### Exercise instructions
Give every entry again, exactly.

### Data under study
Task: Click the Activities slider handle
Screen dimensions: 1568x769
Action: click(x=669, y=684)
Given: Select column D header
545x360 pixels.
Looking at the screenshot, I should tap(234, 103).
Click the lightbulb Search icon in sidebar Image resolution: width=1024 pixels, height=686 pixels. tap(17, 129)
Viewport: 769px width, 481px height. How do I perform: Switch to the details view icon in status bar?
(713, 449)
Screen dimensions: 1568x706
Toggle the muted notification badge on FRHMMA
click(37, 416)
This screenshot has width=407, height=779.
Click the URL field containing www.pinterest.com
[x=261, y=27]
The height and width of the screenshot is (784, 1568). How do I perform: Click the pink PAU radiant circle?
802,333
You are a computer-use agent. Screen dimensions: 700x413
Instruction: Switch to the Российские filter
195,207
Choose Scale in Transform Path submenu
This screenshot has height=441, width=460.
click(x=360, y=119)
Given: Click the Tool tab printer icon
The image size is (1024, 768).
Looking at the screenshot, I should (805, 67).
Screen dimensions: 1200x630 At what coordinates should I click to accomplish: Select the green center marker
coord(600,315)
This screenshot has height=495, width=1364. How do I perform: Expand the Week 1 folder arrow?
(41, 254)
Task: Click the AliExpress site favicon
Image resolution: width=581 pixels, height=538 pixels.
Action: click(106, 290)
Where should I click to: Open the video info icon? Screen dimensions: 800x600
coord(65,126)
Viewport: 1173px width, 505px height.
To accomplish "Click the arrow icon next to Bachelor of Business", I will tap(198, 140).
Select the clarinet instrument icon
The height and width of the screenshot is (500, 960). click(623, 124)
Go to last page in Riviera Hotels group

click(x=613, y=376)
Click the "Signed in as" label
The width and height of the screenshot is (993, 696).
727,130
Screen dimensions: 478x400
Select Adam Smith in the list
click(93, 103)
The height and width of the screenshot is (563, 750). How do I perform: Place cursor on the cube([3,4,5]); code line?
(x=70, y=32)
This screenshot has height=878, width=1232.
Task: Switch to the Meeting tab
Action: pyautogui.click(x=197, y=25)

### Answer section
Task: Click the Activities slider handle
Screen dimensions: 1568x769
Action: click(x=669, y=684)
Given: Select column D header
545x360 pixels.
Looking at the screenshot, I should tap(234, 103).
Click the lightbulb Search icon in sidebar Image resolution: width=1024 pixels, height=686 pixels. tap(17, 129)
Viewport: 769px width, 481px height. How do I perform: Switch to the details view icon in status bar?
(713, 449)
Screen dimensions: 1568x706
Toggle the muted notification badge on FRHMMA
click(37, 416)
This screenshot has width=407, height=779.
Click the URL field containing www.pinterest.com
[x=261, y=27]
The height and width of the screenshot is (784, 1568). How do I perform: Click the pink PAU radiant circle?
802,333
You are a computer-use agent. Screen dimensions: 700x413
Instruction: Switch to the Российские filter
195,207
Choose Scale in Transform Path submenu
This screenshot has height=441, width=460.
click(x=360, y=119)
Given: Click the Tool tab printer icon
The image size is (1024, 768).
Looking at the screenshot, I should (805, 67).
Screen dimensions: 1200x630 At what coordinates should I click to accomplish: Select the green center marker
coord(600,315)
This screenshot has height=495, width=1364. How do I perform: Expand the Week 1 folder arrow?
(41, 254)
Task: Click the AliExpress site favicon
Image resolution: width=581 pixels, height=538 pixels.
Action: click(106, 290)
Where should I click to: Open the video info icon? Screen dimensions: 800x600
coord(65,126)
Viewport: 1173px width, 505px height.
To accomplish "Click the arrow icon next to Bachelor of Business", I will tap(198, 140).
Select the clarinet instrument icon
The height and width of the screenshot is (500, 960). click(623, 124)
Go to last page in Riviera Hotels group

click(x=613, y=376)
Click the "Signed in as" label
The width and height of the screenshot is (993, 696).
727,130
Screen dimensions: 478x400
Select Adam Smith in the list
click(93, 103)
The height and width of the screenshot is (563, 750). How do I perform: Place cursor on the cube([3,4,5]); code line?
(x=70, y=32)
This screenshot has height=878, width=1232.
Task: Switch to the Meeting tab
Action: pyautogui.click(x=197, y=25)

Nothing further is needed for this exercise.